College of Computer Science and Engineering, Shandong University of Science and Technology, Qingdao 266590, China.
Sensors (Basel). 2025 Jul 29;25(15):4681. doi: 10.3390/s25154681.
In complex dynamic environments, robotic arms face multiple challenges such as real-time environmental changes, high-dimensional state spaces, and strong uncertainties. Trajectory planning tasks based on deep reinforcement learning (DRL) suffer from difficulties in acquiring human expert strategies, low experience utilization (leading to slow convergence), and unreasonable reward function design. To address these issues, this paper designs a neural network-based expert-guided triple experience replay mechanism (NETM) and proposes an improved reward function adapted to dynamic environments. This replay mechanism integrates imitation learning's fast data fitting with DRL's self-optimization to expand limited expert demonstrations and algorithm-generated successes into optimized expert experiences. Experimental results show the expanded expert experience accelerates convergence: in dynamic scenarios, NETM boosts accuracy by over 30% and safe rate by 2.28% compared to baseline algorithms.
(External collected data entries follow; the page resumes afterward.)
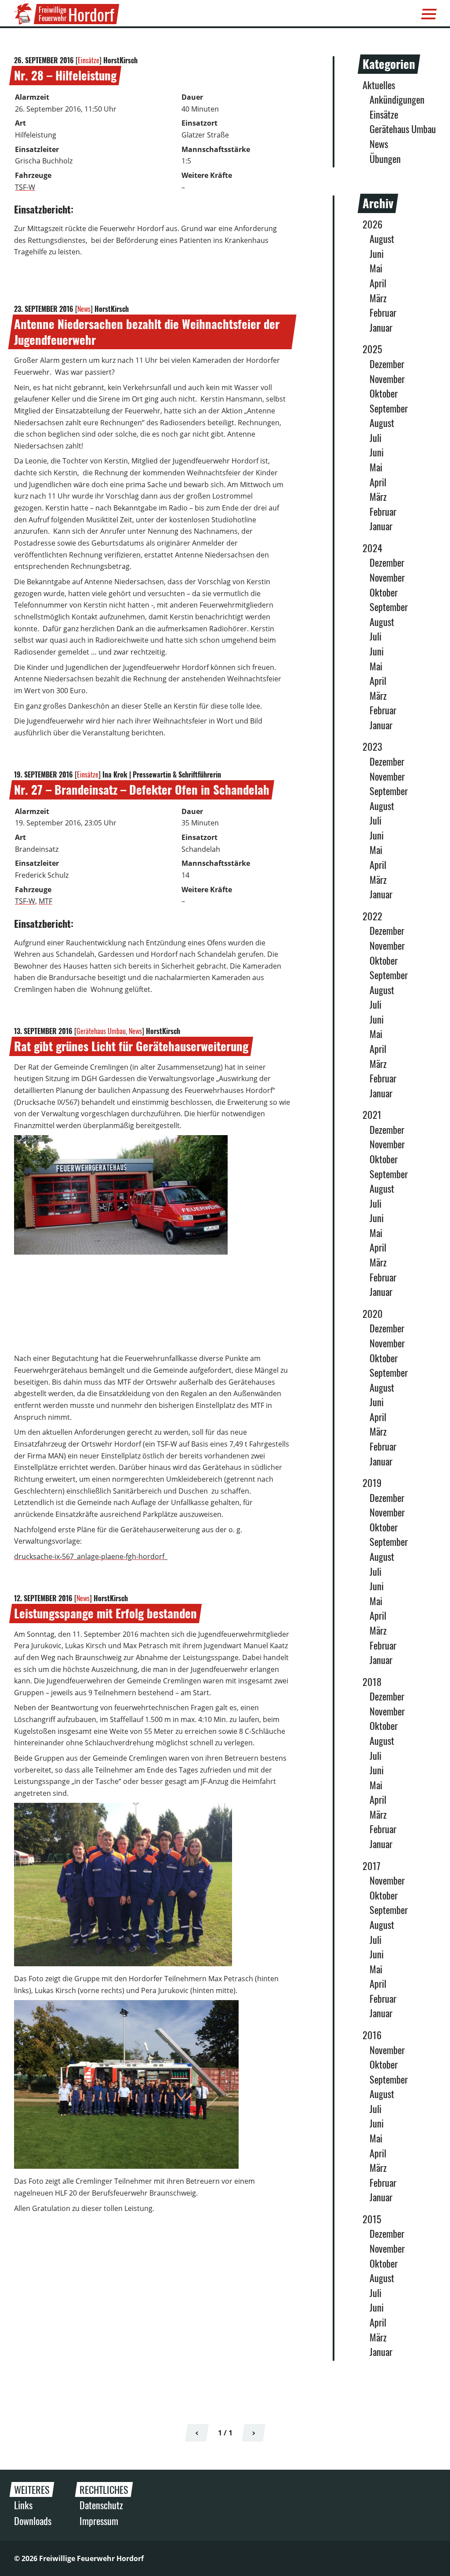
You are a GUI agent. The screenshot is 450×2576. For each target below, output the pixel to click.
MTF (45, 901)
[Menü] (429, 14)
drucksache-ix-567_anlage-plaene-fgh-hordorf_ (90, 1556)
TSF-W (25, 187)
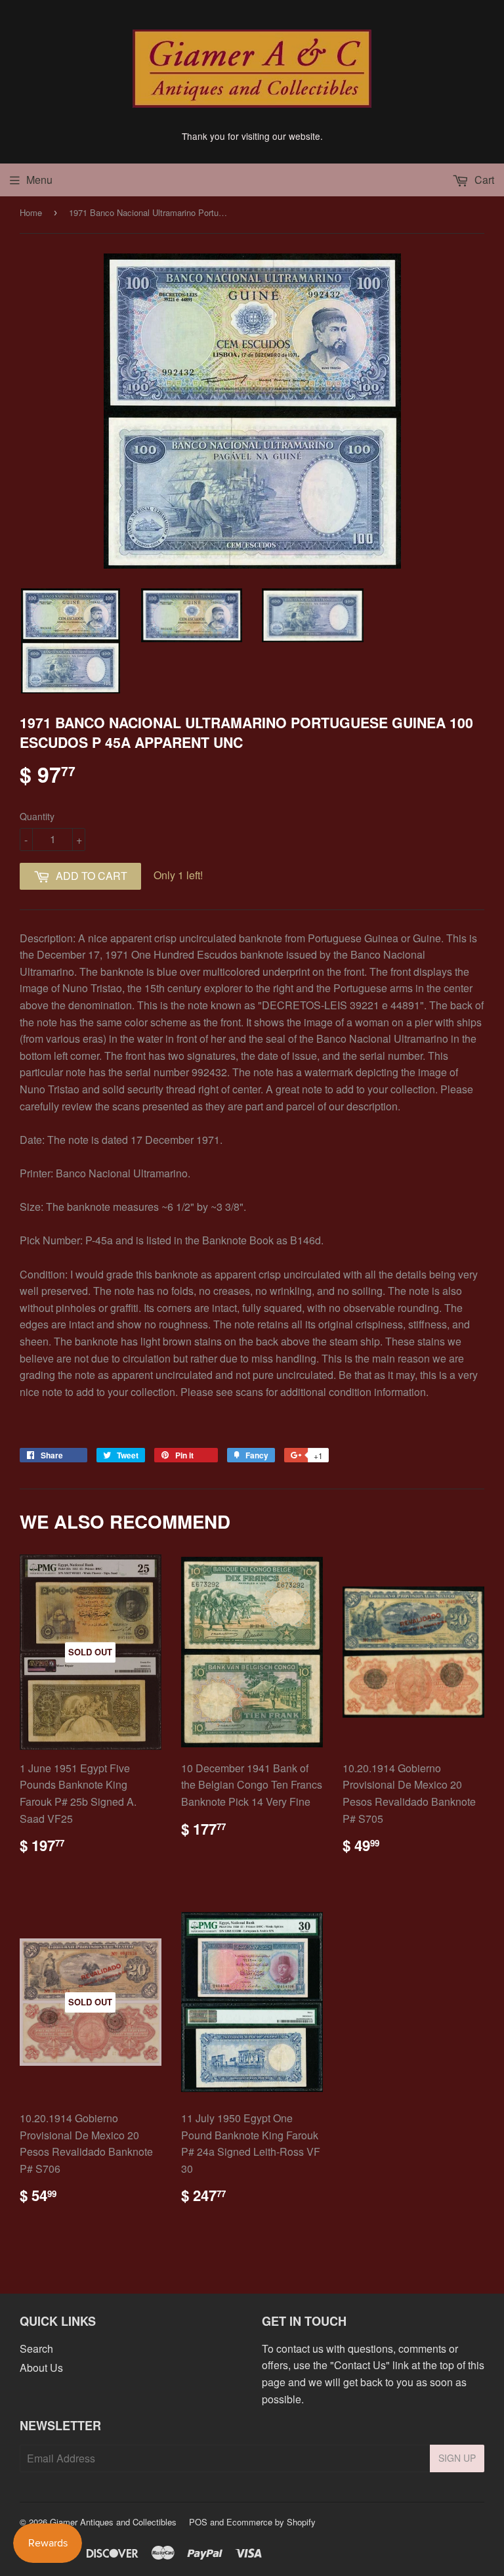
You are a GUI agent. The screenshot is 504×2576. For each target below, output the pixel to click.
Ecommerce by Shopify (271, 2522)
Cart (483, 179)
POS (198, 2522)
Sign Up (457, 2457)
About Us (41, 2367)
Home (31, 212)
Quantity (37, 816)
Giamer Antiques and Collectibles (113, 2522)
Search (36, 2348)
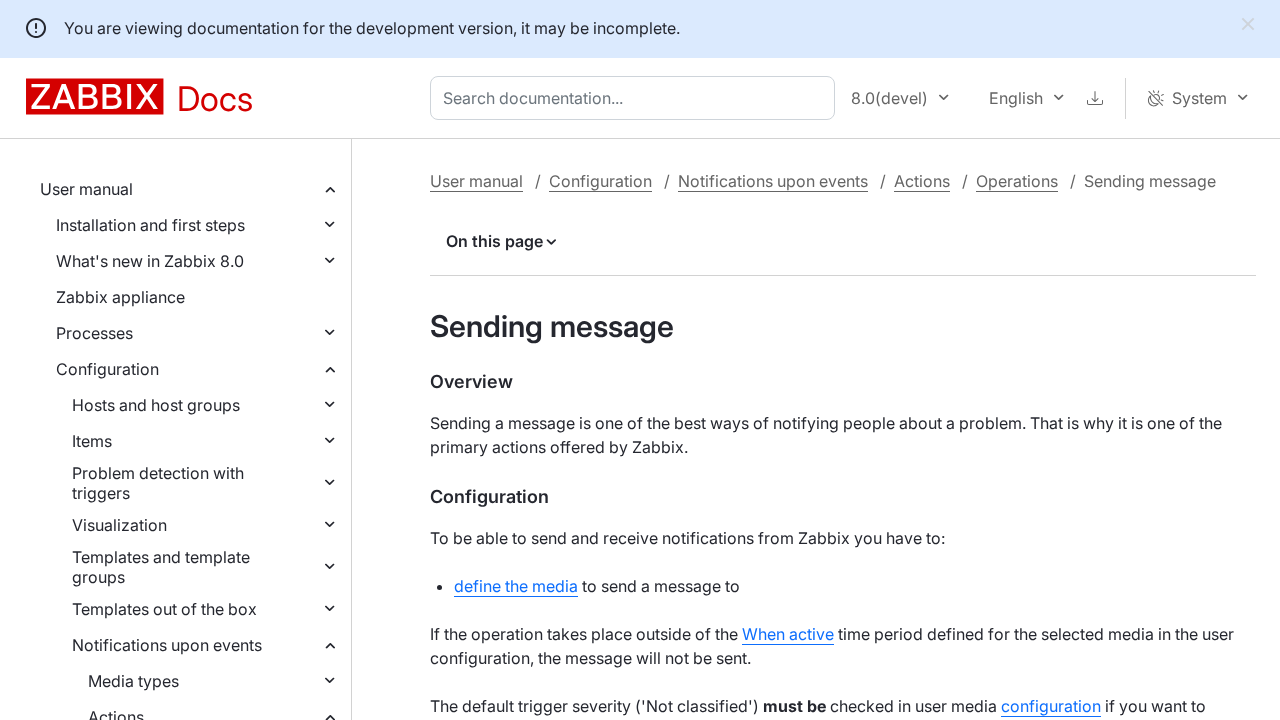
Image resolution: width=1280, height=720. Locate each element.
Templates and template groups (161, 567)
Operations (1017, 181)
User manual (86, 189)
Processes (94, 333)
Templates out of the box (164, 609)
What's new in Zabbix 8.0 (150, 261)
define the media (516, 586)
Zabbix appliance (120, 297)
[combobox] (636, 98)
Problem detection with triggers (158, 483)
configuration (1051, 706)
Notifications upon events (167, 645)
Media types (133, 681)
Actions (922, 181)
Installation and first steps (150, 225)
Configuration (107, 369)
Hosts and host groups (156, 405)
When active (788, 634)
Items (92, 441)
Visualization (119, 525)
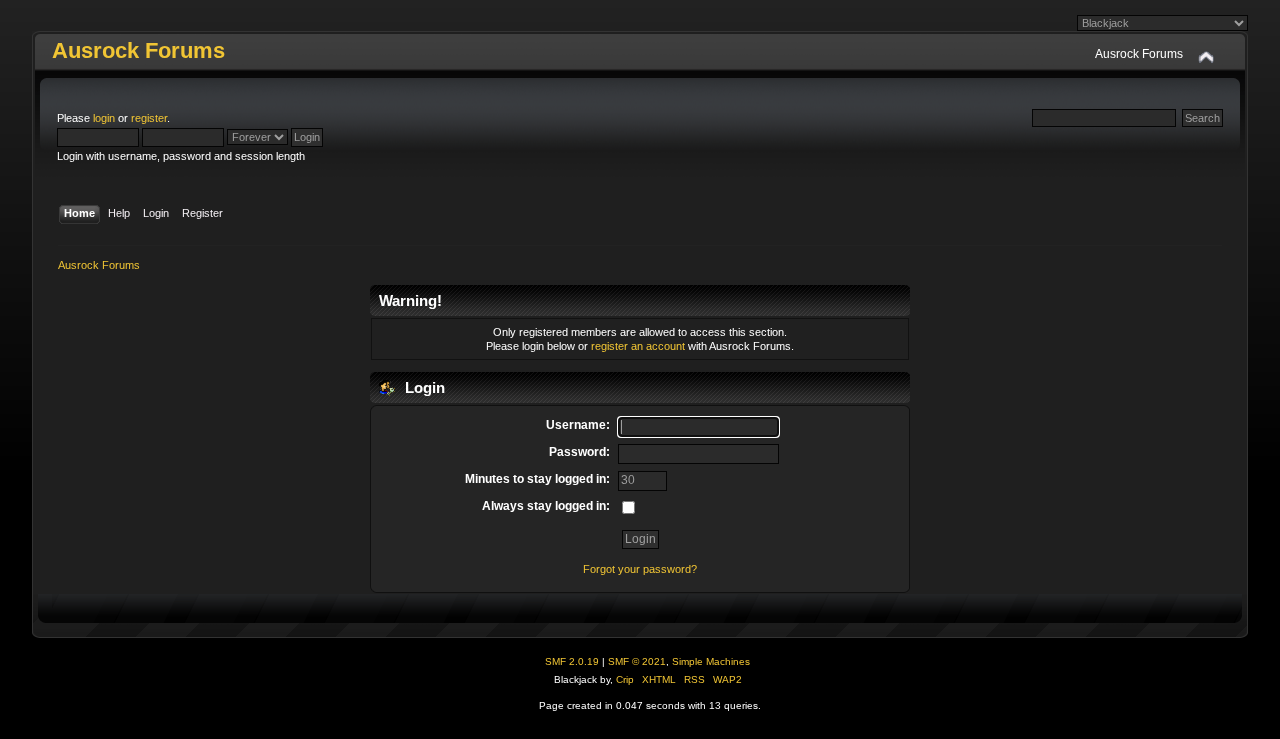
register (149, 118)
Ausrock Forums (138, 50)
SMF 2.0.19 (572, 661)
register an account (638, 346)
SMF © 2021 (637, 661)
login (104, 118)
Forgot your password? (640, 569)
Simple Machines (711, 661)
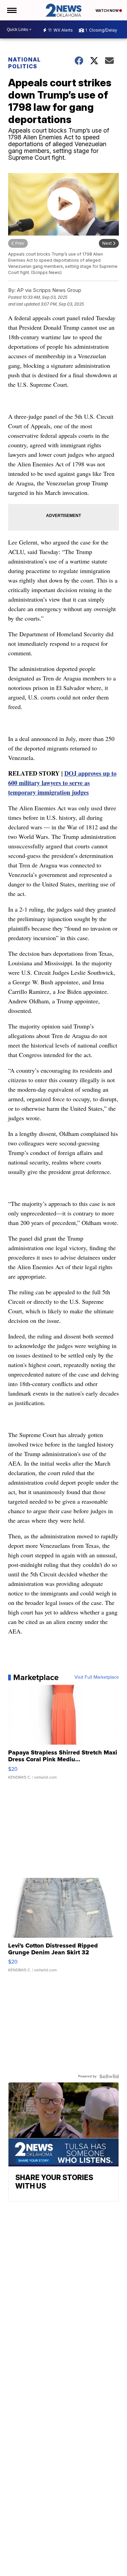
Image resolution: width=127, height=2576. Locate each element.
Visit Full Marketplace (97, 1677)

在复杂的动态环境中,机器人手臂面临着诸如实时环境变化、高维状态空间和强不确定性等多重挑战。基于深度强化学习(DRL)的轨迹规划任务在获取人类专家策略、低经验利用率(导致收敛缓慢)以及不合理的奖励函数设计方面存在困难。为了解决这些问题,本文设计了一种基于神经网络的专家引导式三重经验回放机制(NETM),并提出了一种适用于动态环境的改进奖励函数。这种回放机制将模仿学习的快速数据拟合与DRL的自我优化相结合,将有限的专家示范和算法生成的成功经验扩展为优化的专家经验。实验结果表明,扩展后的专家经验加速了收敛:在动态场景中,与基线算法相比,NETM将准确率提高了30%以上,安全率提高了2.28%。